For the word "option", return each line of the data in which it occurs.

═════ SOURCE INFORMATION

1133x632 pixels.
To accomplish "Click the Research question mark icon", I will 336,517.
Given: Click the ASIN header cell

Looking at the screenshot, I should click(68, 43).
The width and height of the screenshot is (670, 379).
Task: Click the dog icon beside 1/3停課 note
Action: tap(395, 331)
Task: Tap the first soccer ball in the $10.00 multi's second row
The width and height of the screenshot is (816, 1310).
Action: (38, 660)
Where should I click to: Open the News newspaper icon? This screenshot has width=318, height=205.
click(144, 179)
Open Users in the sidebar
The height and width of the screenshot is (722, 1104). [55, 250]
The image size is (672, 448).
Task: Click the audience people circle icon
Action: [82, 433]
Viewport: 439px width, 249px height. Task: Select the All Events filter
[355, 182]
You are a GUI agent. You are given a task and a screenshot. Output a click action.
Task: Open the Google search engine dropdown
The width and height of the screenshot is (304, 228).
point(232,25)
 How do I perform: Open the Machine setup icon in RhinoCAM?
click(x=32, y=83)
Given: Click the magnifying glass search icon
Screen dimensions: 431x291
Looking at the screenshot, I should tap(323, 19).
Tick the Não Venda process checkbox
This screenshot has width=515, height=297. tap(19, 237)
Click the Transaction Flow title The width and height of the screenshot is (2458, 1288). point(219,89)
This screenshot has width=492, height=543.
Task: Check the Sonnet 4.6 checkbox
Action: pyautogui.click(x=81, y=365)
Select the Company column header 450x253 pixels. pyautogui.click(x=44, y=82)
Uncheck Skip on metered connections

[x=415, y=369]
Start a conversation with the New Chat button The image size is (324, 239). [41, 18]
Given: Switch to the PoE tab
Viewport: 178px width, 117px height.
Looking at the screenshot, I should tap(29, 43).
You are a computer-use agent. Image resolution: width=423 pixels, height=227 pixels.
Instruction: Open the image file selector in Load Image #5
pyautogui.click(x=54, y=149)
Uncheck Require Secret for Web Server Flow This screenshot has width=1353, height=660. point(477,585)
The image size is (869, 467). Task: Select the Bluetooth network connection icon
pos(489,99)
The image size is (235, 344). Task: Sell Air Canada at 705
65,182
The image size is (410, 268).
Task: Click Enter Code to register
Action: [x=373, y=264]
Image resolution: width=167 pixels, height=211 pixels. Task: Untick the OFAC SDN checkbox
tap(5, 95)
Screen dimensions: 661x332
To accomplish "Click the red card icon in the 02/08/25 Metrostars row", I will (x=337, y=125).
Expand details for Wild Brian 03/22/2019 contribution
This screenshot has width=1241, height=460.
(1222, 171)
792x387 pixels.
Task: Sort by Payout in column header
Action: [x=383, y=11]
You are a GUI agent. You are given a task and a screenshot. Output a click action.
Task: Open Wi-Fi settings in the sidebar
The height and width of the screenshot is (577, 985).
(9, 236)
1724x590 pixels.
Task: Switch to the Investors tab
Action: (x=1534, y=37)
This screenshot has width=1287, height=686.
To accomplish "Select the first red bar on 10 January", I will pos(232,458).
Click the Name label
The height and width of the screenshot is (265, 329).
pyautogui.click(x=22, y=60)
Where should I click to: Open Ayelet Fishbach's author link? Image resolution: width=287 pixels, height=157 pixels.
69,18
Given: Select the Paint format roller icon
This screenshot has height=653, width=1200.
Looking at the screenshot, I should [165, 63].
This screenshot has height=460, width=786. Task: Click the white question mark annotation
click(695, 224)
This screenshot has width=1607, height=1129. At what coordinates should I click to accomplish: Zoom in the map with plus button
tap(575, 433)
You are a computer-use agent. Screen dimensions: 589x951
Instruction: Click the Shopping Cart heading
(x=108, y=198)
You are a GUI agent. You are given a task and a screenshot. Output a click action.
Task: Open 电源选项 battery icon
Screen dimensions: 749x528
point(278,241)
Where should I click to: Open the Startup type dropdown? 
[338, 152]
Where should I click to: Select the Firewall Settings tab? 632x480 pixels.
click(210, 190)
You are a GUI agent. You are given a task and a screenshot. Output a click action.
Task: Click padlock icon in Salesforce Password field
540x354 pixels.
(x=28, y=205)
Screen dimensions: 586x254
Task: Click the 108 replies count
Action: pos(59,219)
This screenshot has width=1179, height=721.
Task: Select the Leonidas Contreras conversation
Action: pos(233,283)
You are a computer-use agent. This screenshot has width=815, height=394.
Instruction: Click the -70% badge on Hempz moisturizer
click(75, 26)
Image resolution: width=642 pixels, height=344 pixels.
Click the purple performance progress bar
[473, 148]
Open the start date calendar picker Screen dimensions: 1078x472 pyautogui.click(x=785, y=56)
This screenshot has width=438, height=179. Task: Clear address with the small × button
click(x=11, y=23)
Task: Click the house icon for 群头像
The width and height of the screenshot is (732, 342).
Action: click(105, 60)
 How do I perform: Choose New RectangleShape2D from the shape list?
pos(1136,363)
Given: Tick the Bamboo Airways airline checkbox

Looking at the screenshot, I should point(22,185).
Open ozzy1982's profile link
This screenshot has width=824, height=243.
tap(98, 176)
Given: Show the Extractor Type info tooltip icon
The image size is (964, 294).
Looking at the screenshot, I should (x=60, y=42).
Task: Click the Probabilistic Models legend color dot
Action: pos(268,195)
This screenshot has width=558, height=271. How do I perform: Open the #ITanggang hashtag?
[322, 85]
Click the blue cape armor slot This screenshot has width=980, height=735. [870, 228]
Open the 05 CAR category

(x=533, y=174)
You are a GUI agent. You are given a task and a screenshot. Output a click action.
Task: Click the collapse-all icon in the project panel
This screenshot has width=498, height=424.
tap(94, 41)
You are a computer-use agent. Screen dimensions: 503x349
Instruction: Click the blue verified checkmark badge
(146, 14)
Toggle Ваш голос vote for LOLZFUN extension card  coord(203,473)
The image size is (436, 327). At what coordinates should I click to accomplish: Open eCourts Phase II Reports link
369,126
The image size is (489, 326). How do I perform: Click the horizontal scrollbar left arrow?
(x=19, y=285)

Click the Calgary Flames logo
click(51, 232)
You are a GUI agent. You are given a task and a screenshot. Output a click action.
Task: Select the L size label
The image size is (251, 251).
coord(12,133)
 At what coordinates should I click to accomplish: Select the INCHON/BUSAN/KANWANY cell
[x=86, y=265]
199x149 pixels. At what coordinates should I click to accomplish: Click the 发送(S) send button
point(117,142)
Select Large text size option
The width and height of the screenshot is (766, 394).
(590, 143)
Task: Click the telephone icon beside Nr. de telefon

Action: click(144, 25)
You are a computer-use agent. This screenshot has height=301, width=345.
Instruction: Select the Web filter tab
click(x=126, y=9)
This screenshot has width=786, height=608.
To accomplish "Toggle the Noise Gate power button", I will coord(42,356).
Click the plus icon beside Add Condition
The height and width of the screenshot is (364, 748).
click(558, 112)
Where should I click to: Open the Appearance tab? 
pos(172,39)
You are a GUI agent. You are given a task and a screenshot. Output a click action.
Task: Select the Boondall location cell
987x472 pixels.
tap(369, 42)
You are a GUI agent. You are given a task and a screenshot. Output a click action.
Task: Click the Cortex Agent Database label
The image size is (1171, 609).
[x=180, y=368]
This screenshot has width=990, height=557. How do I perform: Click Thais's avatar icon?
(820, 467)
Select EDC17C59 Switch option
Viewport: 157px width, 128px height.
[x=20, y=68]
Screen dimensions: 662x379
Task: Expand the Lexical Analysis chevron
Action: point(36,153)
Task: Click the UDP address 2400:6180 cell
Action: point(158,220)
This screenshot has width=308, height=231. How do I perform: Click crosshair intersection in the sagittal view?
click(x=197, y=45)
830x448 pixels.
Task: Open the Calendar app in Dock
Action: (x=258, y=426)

══════════

RESPONSE FOR THIS EXERCISE:
Select Large text size option
Select EDC17C59 Switch option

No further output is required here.